MAISRC researcher leads a collaborative team to explain the enigma of common carp invasions

4/9/2015
Common carp are one of the world’s most invasive fish and have long been a problematic presence in many Minnesota lakes. But the destructive fish – which search for food on the lake floor, disturbing sediment and uprooting vegetation – have never become abundant in some parts of the world, such as the Boundary Waters, while becoming superabundant in others.
This enigma inspired MAISRC researchers to study why carp become so invasive in some ecoregions but not in others, thereby helping to explain their invasion patterns in Minnesota and beyond. The results of the study, led by MAISRC researcher Dr. Przemek Bajer, were recently published in Diversity and Distributions, a leading journal of invasion biology.
Researchers studied over 550 lakes throughout different ecoregions in the Midwest, looking at factors such as lake clarity and productivity, different species of native predatory fish, and abundance of adult carp. Ultimately, researchers found that two simple ecological filters – lake productivity and abundance of bluegills – can explain the success of carp. Carp can become invasive only in regions with productive lakes that also have low abundance of bluegills, which eat carp eggs and larvae. In all other lakes, those that are clear and oligotrophic or which have high densities of bluegills, carp are not invasive because their eggs and larvae cannot survive the critical developmental period.
These ecological filters may help explain the different patterns of carp invasions among ecoregions – like the productive lakes of the Great Plains or Temperate Forest covering south-central Minnesota where carp are common, versus the oligotrophic Northern Forest of the Boundary Waters lakes, which are nearly void of carp.
By studying introduced species across different regions where they are or are not able to become invasive, researchers can better determine processes that facilitate invasions and also those that curb it.
“Before we can figure out how to control an invasive species like common carp, we need to understand what allows it to become so invasive in some regions and what’s holding them back elsewhere” said Dr.

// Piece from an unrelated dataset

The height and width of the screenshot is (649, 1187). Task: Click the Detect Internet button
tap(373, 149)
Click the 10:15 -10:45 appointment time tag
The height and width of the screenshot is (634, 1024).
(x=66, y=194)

Bajer. “If we only look in areas where they are very successful, we may never find their weaknesses.”
Read the full paper, “Across-ecoregion analysis suggests a hierarchy of ecological filters that regulate recruitment of a globally invasive fish,” online here.

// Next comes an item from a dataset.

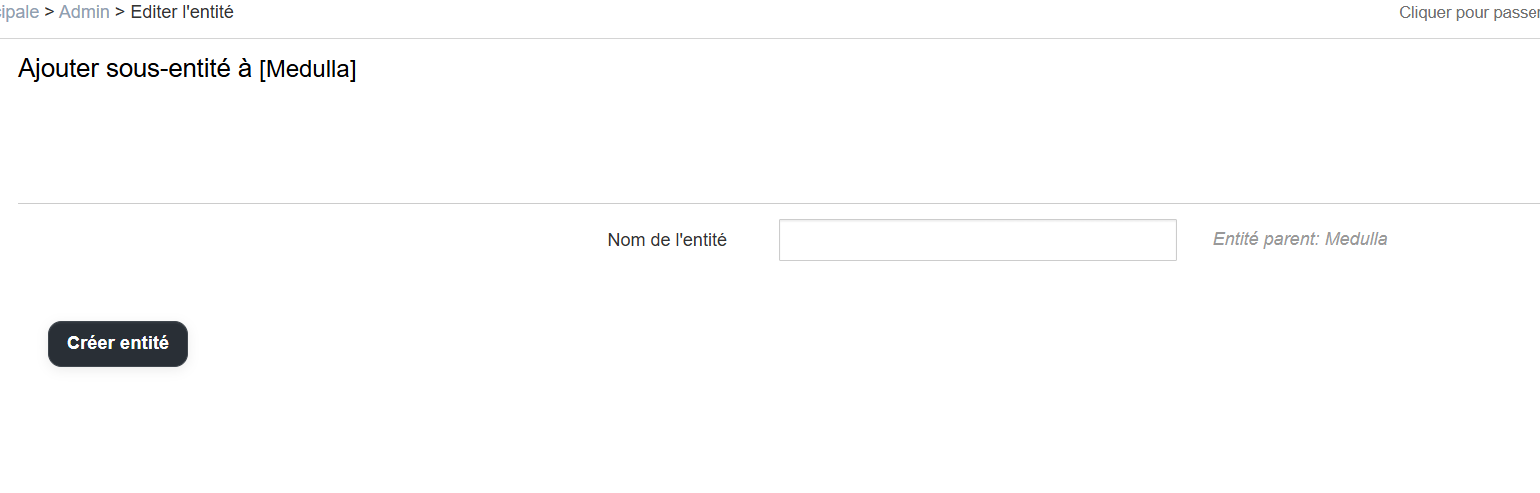Click the Cliquer pour passer link
The width and height of the screenshot is (1540, 493).
point(1468,13)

This collaborative work included other MAISRC researchers, the Minnesota DNR, and carp biologists from Iowa and Nebraska. Bajer’s research was funded by the Riley Purgatory Bluff Creek Watershed District and by Ramsey Washington Metro Watershed District; lake survey data and GIS resources were provided by Minnesota Department of Natural Resources, South Dakota Game, Fish and Parks, and Nebraska Game and Parks.